The primary legal issue before the House of Lords was whether parents of a healthy but unplanned child, conceived as a result of professional negligence, are entitled to recover damages for the economic cost of raising that child. A secondary issue was whether damages could be claimed for the physical discomfort and pain associated with the pregnancy and birth.

Judgment

The House of Lords unanimously held that while the mother was entitled to a conventional award (solatium) for the pain and suffering of pregnancy and birth, the parents could not recover the costs of bringing up their healthy child. The reasoning varied between the Law Lords, but centred on principles of legal policy and distributive justice.

Lord Slynn of Hadley

Lord Slynn found that the doctor had a duty of care and the financial loss was a foreseeable consequence of the negligence. However, he concluded that it was not fair, just, or reasonable to impose liability for the full costs of the child’s upbringing. He considered it more appropriate to award a conventional sum to reflect the immediate wrong, but not the lifelong financial burden, stating:

The doctor undertakes a duty of care in regard to the prevention of conception. He does not assume a duty of care in regard to the prevention of the birth of a healthy child or to pay for its maintenance… It is not a duty which he can be required to accept or which the law should impose on him.

Lord Steyn

Lord Steyn’s judgment focused on the concept of ‘distributive justice’. He argued that while corrective justice might suggest the health board should pay for the foreseeable economic loss, the law of tort must consider wider community values. He famously remarked:

It is possible to view the case simply from the perspective of corrective justice… On this simplistic approach the parents are entitled to be compensated for the cost of bringing up Catherine. But the law of tort is not an island, entire of itself. The proposed liability has an impact on the purchasing of health services. It is acutely sensitive to the difficult social and moral issues which surround the birth of a child… Can it plausibly be argued that the parents of Catherine have suffered a loss?… The law must take the birth of a normal, healthy baby as a blessing, not a detriment.
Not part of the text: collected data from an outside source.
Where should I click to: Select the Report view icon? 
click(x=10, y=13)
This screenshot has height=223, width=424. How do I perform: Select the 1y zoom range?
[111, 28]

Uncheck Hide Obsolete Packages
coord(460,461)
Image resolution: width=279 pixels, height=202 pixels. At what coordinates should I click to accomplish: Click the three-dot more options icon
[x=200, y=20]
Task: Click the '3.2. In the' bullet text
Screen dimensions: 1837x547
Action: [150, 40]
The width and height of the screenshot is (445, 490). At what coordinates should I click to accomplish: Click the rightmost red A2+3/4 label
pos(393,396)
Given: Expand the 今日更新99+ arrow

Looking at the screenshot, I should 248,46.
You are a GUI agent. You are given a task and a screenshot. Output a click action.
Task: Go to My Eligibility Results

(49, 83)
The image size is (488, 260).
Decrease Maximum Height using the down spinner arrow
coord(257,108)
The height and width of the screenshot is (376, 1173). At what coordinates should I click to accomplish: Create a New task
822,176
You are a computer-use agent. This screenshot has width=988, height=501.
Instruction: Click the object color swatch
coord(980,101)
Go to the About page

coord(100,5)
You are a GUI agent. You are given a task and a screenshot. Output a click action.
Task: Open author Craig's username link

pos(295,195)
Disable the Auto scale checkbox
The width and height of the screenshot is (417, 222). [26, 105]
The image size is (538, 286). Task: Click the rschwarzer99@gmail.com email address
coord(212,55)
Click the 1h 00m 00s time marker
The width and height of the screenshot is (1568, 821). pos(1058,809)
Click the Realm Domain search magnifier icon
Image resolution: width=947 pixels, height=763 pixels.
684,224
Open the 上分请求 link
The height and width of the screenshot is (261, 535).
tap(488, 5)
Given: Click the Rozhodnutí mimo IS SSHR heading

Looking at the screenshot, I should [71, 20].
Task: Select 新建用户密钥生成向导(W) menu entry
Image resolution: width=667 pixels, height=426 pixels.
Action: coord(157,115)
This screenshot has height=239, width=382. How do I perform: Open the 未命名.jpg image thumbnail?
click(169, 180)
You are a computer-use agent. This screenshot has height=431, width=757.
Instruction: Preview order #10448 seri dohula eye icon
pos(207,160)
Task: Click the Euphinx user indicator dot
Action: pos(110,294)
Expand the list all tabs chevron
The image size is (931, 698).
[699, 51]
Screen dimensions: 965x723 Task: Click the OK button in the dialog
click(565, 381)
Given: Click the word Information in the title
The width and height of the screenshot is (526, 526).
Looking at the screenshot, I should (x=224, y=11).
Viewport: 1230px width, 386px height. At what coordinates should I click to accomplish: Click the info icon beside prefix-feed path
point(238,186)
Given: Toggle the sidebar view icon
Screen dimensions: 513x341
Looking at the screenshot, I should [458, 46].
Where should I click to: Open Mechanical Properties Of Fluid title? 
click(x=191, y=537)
He concluded that allowing such a claim would be offensive to ordinary people’s notions of what is reasonable, humorously adding:

Instinctively, the traveller on the Underground would consider that the law of tort has no business to provide legal remedies consequent upon the birth of a healthy child, which all of us regard as a valuable and good thing.

Lord Hope of Craighead

Lord Hope drew a distinction between the harm done by the unwanted pregnancy and the ‘blessing’ of a healthy child. He argued that the liability of the tortfeasor should be limited to the physical effects of the pregnancy and birth, for which a conventional award was appropriate. For the costs of upbringing, legal policy required the claim to fail:

The birth of a healthy child is a benefit, not a detriment. The doctor’s negligence has deprived the parents of the opportunity to live their lives in the way that they had planned. But it has resulted in the creation of a human life. The parents’ wishes are not paramount.

Lord Clyde

Lord Clyde agreed that the claim for upbringing costs was too remote and should be excluded on policy grounds. He argued that the joy and benefits of having a child, while not quantifiable to be set off against the financial costs, meant that the law should not recognise the birth of a healthy child as a net loss. He allowed the claim for solatium relating to the pregnancy as a direct and foreseeable physical consequence of the negligence.

Lord Millett

Lord Millett approached the issue from the perspective of restitution. He argued that the parents sought to retain the benefits of parenthood while transferring the financial responsibilities to the health board. He viewed this as unjust:

The pursuers seek to retain the benefit of their child’s existence, which they are not prepared to forgo, while insisting that the defender must bear the entire financial cost of bringing her up for 16 years. In my opinion this is not and should not be the law. The parents of a child cannot treat him as a financial liability, debit the cost of his upbringing to a third party, and claim to have suffered a recoverable loss.

Implications

This landmark decision established that, in the UK, damages for the economic costs of raising a healthy child born from a ‘wrongful conception’ are irrecoverable. The court moved beyond traditional tests of foreseeability and causation, basing its decision firmly on grounds of public policy, specifically that it is not ‘fair, just and reasonable’ to impose such liability. The judgment affirmed that while the physical burdens of an unwanted pregnancy are compensable, the birth of a healthy child is legally viewed as a blessing that cannot constitute a compensable ‘loss’ in the context of upbringing costs. This principle has been foundational in subsequent cases concerning wrongful birth and conception.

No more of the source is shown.